Italy’s president demands safe roads as bridge death toll rises to 43
Italy’s president has demanded guarantees that all the nation’s roads are safe following the Genoa highway bridge collapse, after he hugged and comforted mourners at a state funeral for many of the dead in the grieving port city.
Hours earlier, the toll from Tuesday’s bridge collapse rose unofficially to 43 with the discovery of four more bodies in the rubble and the death in hospital of the most severely injured survivor.
Firefighter Stefano Zanut told Sky TG24 TV they had extracted from the broken concrete the crushed car that an Italian couple on holiday with their nine-year-old daughter had been travelling in.
Zanut said the last body pulled out of the wreckage was that of a young Italian man, an employee of Genoa’s refuse company, who was working under the bridge when it collapsed.
The man’s mother had refused to leave a tent set up a few hundred yards away from the rubble until his body was found.
San Martino Hospital said a Romanian truck driver who had suffered severe cranial and chest injuries in the bridge collapse died Saturday evening.
Before the state funeral ceremony began in a pavilion on Genoa’s fairgrounds, President Sergio Mattarella offered quiet words of comfort to families of the victims.
He then took his place with other Italian leaders, including Prime Minister Giuseppe Conte and the transportation and infrastructure minister, in the cavernous hall.
Mattarella was embraced tightly for a long moment by a woman who was among the grieving.

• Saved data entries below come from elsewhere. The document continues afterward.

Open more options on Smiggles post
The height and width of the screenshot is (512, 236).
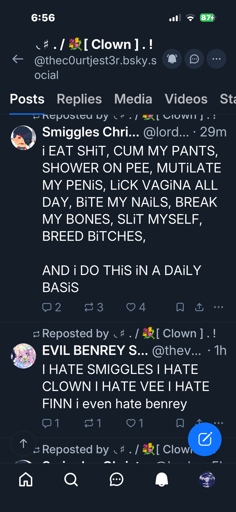[x=218, y=307]
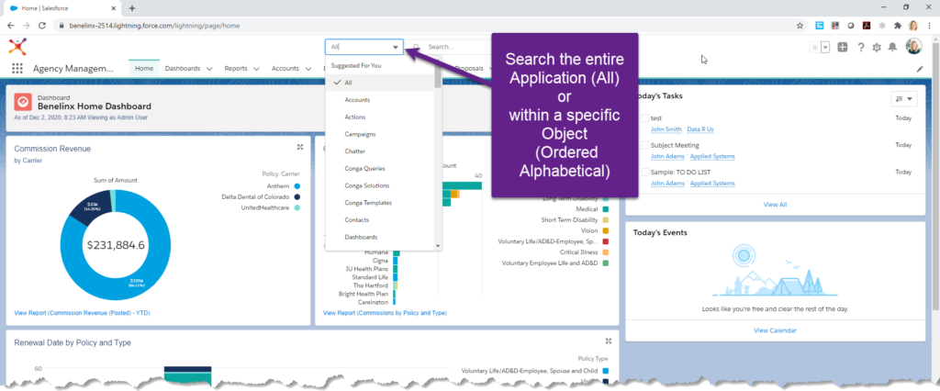
Task: Open the View Calendar link
Action: pyautogui.click(x=775, y=330)
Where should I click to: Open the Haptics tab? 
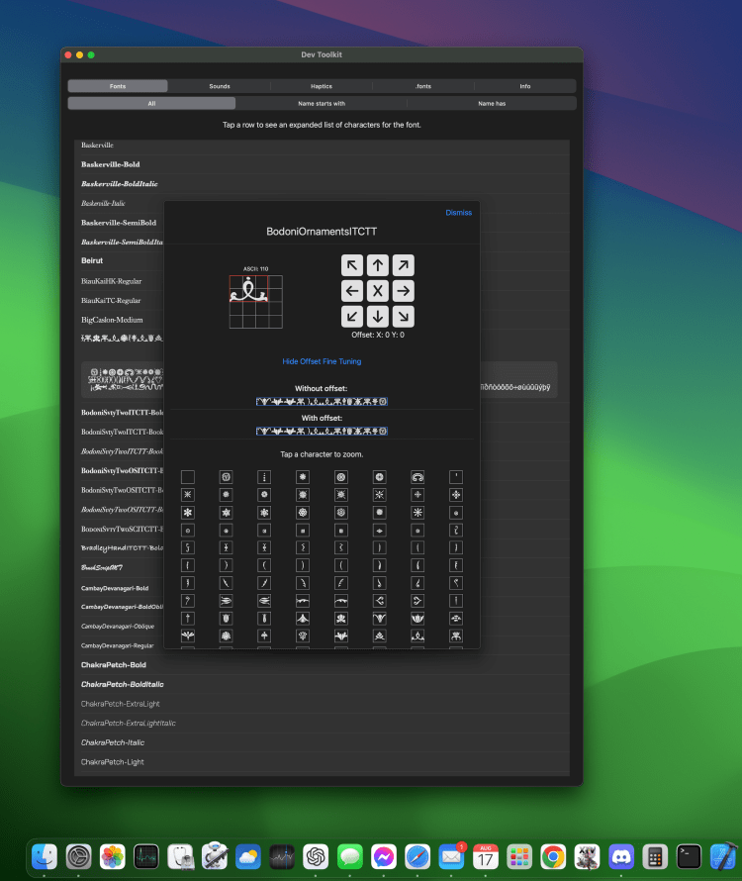[322, 86]
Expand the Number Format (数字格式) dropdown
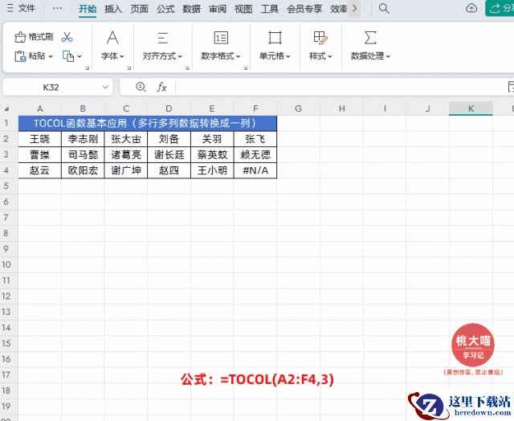Screen dimensions: 514x421 tap(221, 56)
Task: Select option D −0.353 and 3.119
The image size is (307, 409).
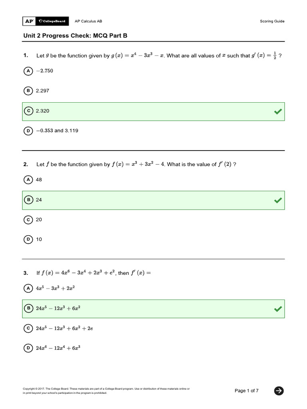Action: [28, 131]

Families of 19 of the dead had their loved ones’ coffins taken to the hall for the funeral mass led by Genoa’s archbishop, Cardinal Angelo Bagnasco.
Among the coffins were those of two young Albanian Muslim men who lived and worked in Italy.

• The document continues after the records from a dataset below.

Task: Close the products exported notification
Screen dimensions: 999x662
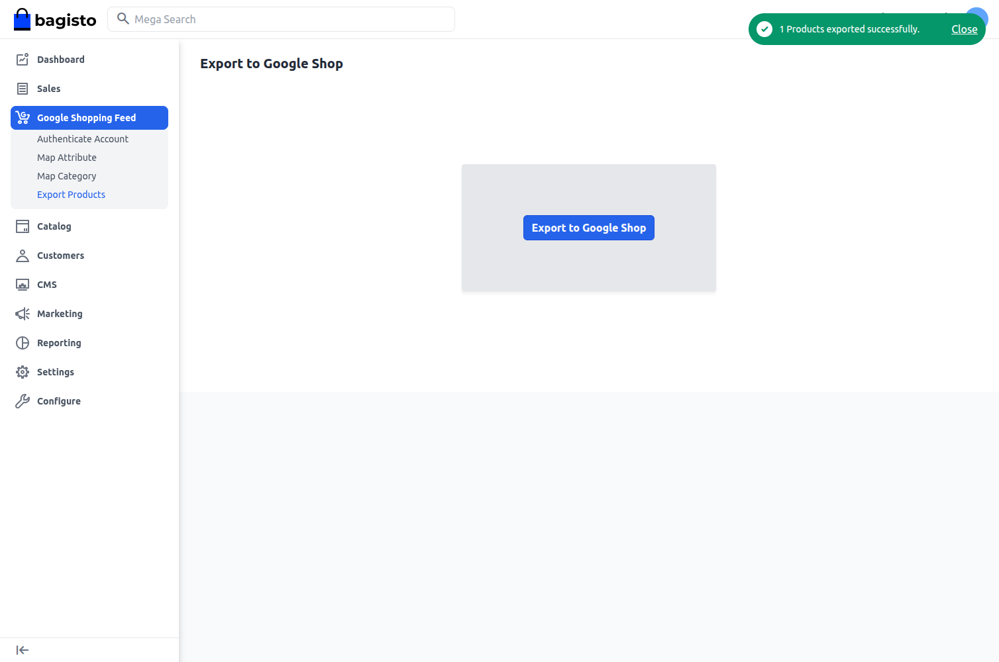Action: (x=964, y=28)
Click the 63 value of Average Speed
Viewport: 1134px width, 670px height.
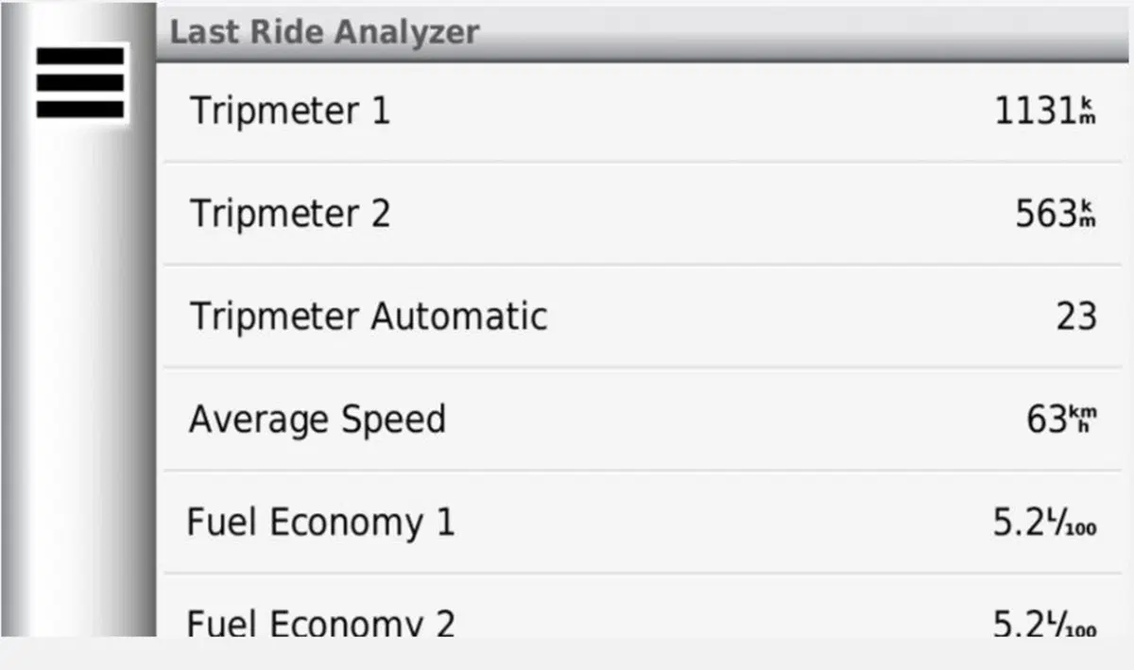point(1048,420)
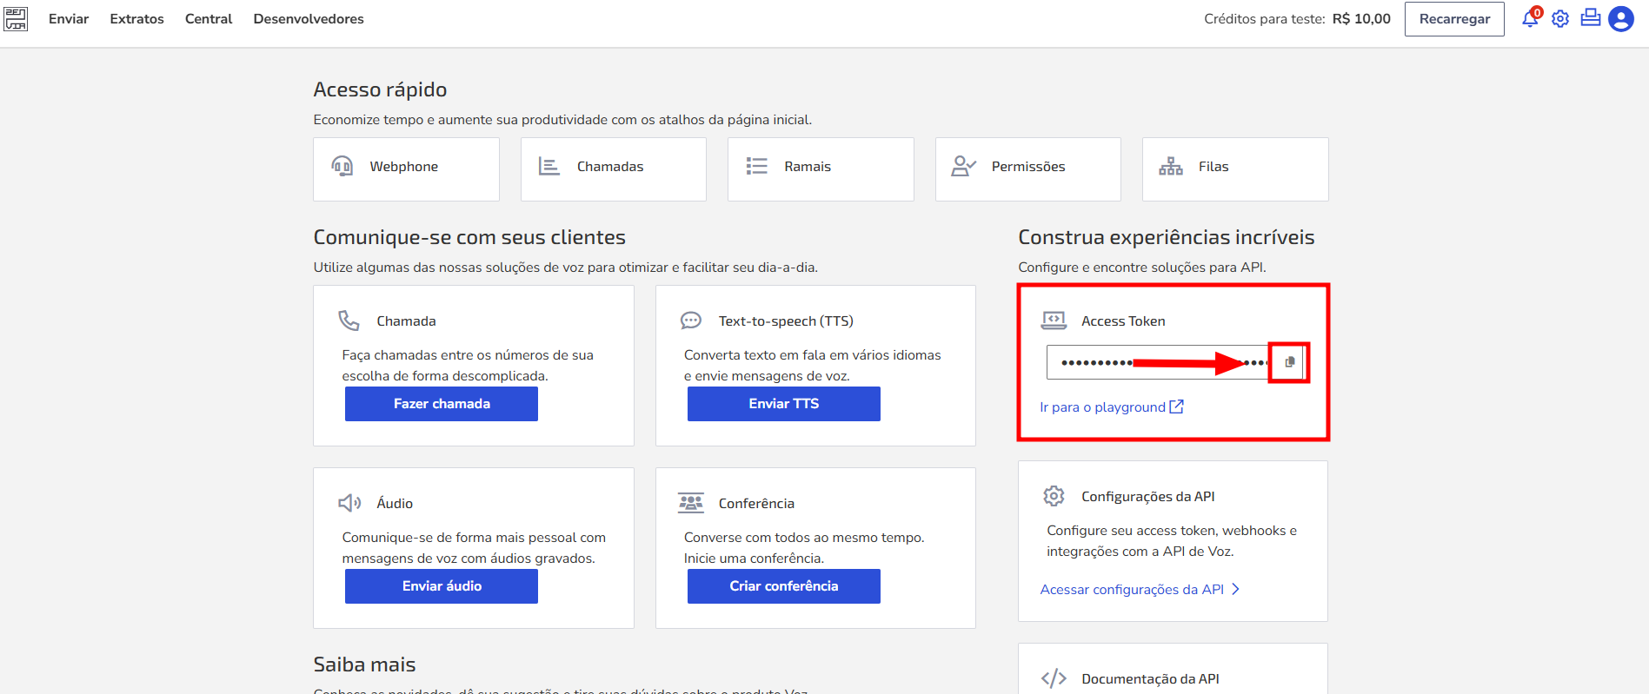
Task: Open the Enviar menu
Action: pos(69,19)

Their remains were blessed at the end of the Catholic service by a Genoa imam, who drew applause when he prayed for God to “protect Italy and all Italians”.
At other funerals elsewhere in Italy on Friday, angry mourners accused authorities of negligence and incompetence for failing to keep the bridge safe.

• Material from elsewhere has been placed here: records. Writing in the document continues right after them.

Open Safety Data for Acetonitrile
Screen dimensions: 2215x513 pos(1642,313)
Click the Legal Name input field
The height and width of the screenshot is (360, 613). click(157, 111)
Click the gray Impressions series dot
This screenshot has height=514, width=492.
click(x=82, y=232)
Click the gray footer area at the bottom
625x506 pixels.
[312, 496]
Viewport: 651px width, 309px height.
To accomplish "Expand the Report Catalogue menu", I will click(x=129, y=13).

During the state funeral, applause rang out and many fought back tears as a prelate read out the first names of some 30 victims who have so far been identified.
The mourners also applauded Italian firefighters, police and volunteers for the civil protection department as they arrived for the funeral.
Mattarella toured what is left of the Morandi Bridge, which broke apart in a fierce rainstorm, sending a long stretch of road crashing 150 feet into a dry river bed and near several apartment buildings.
Those buildings have been evacuated and local authorities have said they will have to be demolished.
Mattarella did not speak at the funeral, held on a national day of mourning, but after the ceremony ended he told reporters the bridge collapse “is an unacceptable tragedy”.
He called the funeral “a moment of grief, shared grief, by all of Italy”.
He demanded that “responsibility be ascertained with rigour” for the collapse of the bridge, which linked two major roads, one leading to Milan and the other to France.
Prosecutors say they are focusing their probe on possible design flaws or inadequate maintenance of the bridge, which was completed in 1967.
“I, too, have travelled over this bridge many times, even recently,” said Mattarella, demanding that authorities commit to carrying out their “duty to guarantee the safety of our roads”.
The mood at the state funeral was subdued, although families voiced frustration and anger that public infrastructure is not safe in Italy.
“These are mistakes that keep on repeating. And now, for the umpteenth time, angels have flown into heaven and paid for the mistakes of other human beings, severe mistakes,” said one mourner, a local man who would only give his first name, Alessandro.
Also attending the Mass were players and managers from the city’s two main football teams, Genoa and Sampdoria.
Their weekend matches were postponed out of respect for the dead.